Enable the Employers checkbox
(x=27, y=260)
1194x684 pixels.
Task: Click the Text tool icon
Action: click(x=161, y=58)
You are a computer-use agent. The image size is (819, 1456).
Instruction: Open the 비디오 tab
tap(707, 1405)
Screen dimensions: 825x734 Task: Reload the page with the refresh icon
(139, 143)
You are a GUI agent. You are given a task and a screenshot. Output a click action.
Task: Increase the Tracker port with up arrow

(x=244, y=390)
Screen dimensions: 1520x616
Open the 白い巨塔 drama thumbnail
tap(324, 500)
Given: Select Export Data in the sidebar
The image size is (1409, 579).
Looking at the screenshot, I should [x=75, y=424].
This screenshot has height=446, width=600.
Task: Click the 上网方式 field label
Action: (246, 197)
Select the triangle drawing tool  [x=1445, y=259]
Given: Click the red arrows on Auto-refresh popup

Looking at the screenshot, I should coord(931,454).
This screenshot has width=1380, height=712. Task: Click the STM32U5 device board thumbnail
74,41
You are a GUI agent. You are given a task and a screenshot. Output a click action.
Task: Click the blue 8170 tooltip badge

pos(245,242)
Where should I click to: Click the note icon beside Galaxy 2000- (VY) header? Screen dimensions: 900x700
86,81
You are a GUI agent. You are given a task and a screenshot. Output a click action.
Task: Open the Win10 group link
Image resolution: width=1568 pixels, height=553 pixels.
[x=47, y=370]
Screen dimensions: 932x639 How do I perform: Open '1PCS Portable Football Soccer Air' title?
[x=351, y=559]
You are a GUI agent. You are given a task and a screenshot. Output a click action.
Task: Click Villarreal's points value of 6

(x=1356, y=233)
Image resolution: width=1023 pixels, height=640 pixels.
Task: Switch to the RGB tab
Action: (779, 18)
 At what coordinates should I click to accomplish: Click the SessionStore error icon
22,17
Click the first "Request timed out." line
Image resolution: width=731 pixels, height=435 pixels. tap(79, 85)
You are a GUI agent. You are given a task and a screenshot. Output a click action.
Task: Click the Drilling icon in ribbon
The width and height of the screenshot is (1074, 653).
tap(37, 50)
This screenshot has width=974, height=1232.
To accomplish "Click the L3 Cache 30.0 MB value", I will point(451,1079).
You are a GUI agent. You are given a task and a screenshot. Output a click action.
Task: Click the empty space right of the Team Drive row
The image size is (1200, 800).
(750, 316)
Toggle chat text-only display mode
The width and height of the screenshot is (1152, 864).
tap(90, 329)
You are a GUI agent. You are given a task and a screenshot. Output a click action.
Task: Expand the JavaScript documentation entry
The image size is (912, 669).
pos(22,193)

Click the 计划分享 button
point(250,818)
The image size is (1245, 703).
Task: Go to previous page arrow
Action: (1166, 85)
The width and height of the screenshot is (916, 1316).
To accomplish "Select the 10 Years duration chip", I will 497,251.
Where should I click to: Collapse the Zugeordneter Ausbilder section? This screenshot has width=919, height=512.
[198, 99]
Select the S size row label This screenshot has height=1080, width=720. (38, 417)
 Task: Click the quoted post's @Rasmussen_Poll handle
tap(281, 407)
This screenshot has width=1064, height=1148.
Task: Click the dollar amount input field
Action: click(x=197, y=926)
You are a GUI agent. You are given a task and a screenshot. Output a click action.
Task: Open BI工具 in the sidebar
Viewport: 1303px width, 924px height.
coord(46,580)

Given exercise:
Repeat the items word for word, from the start of them through the line that contains "tap(707, 1405)".

Answer for this exercise:
Enable the Employers checkbox
(x=27, y=260)
1194x684 pixels.
Task: Click the Text tool icon
Action: click(x=161, y=58)
You are a computer-use agent. The image size is (819, 1456).
Instruction: Open the 비디오 tab
tap(707, 1405)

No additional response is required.